Qualitative assessment of attributes and ease of use of the ELLIPTA™ dry powder inhaler for delivery of maintenance therapy for asthma and COPD
1 Global Health Outcomes, GlaxoSmithKline, Stockley Park, Uxbridge, UK
2 HEOR Solutions, London, UK
3 Medicine and Process Delivery, GlaxoSmithKline, Stockley Park, Uxbridge, UK
4 Product Development, GlaxoSmithKline, Stockley Park, Uxbridge, UK
5 Strategic Eye, Inc., 631 Thomas Jefferson Road, Wayne, PA, USA
BMC Pulmonary Medicine 2013, 13:72 doi:10.1186/1471-2466-13-72Published: 7 December 2013
Medications for respiratory disorders including asthma and chronic obstructive pulmonary disease (COPD) are typically delivered to the lung by means of a handheld inhaler. Patient preference for and ability to use the inhaler may influence their adherence to maintenance therapy, and adherence may affect treatment outcomes. In this study, patient experience of using a dry powder inhaler (DPI), the ELLIPTA™ DPI, in clinical trials of a new maintenance therapy for asthma and COPD was investigated. The ELLIPTA DPI has been designed to contain two separate blister strips from which inhalation powder can be delivered, and to be simple to use with a large, easy-to-read dose counter.

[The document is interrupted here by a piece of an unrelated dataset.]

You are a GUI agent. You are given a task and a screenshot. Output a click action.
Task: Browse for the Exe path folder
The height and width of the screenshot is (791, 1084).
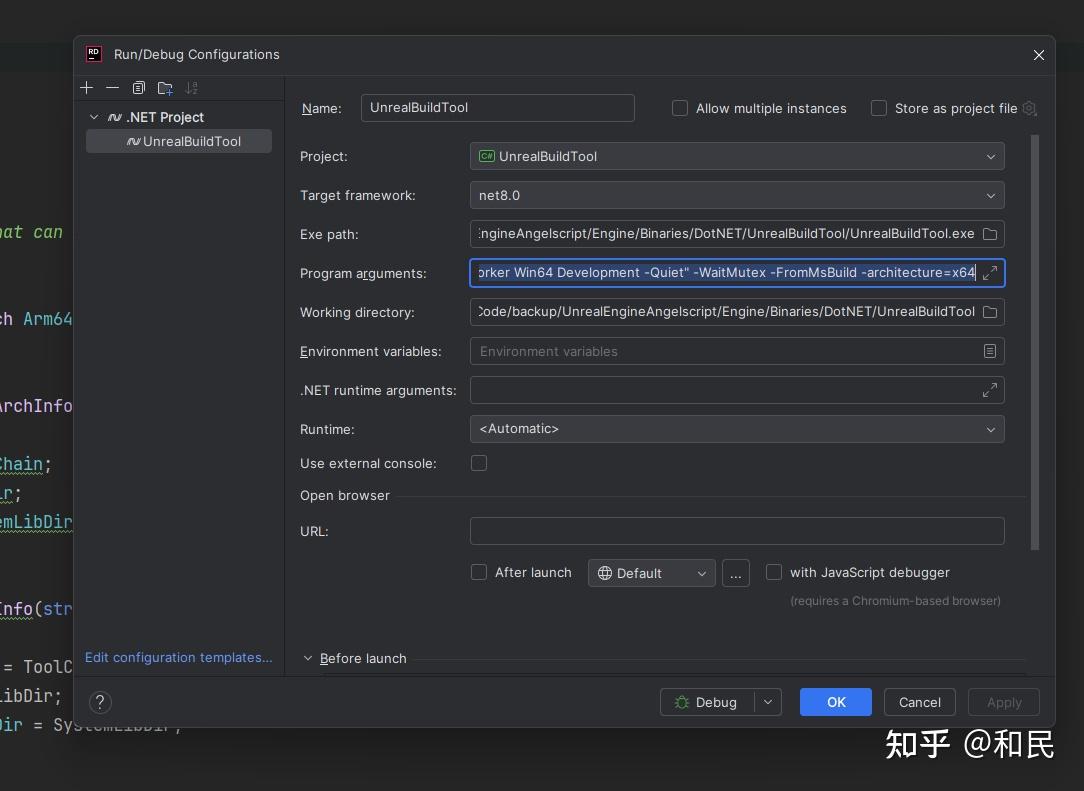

Semi-structured, in-depth, qualitative interviews were carried out 2–4 weeks after patients had completed one of six phase IIIa clinical trials using the ELLIPTA DPI. Interview participants were asked about their satisfaction with various attributes of the inhaler and their preference for the ELLIPTA DPI relative to currently-prescribed inhalers, and responses were explored using an inductive content analysis approach. Participants also rated the performance of the inhaler on several criteria, using a subjective 1–10 scale.
Participants with asthma (n = 33) and COPD (n = 42) reported high levels of satisfaction with the ELLIPTA DPI. It was frequently described as straightforward to operate and easy to use by interview participants. Ergonomic design, mouthpiece fit, and dose counter visibility and ease of interpretation emerged as frequently cited drivers of preference for the ELLIPTA DPI compared with their current prescribed inhaler. Of participants with asthma, 71% preferred the ELLIPTA DPI to DISKUS™ and 60% to metered dose inhalers. Of participants with COPD, 86% preferred the ELLIPTA DPI to DISKUS, 95% to HandiHaler™, and 85% to metered dose inhalers. Overall average performance scores were >9 (out of 10) in participants with asthma and COPD.
The ELLIPTA DPI was associated with high patient satisfaction and was preferred to other inhalers by interview participants with asthma and COPD. The development of an inhaler that is regarded as easy and intuitive to use may have positive implications for adherence to therapy in asthma and COPD.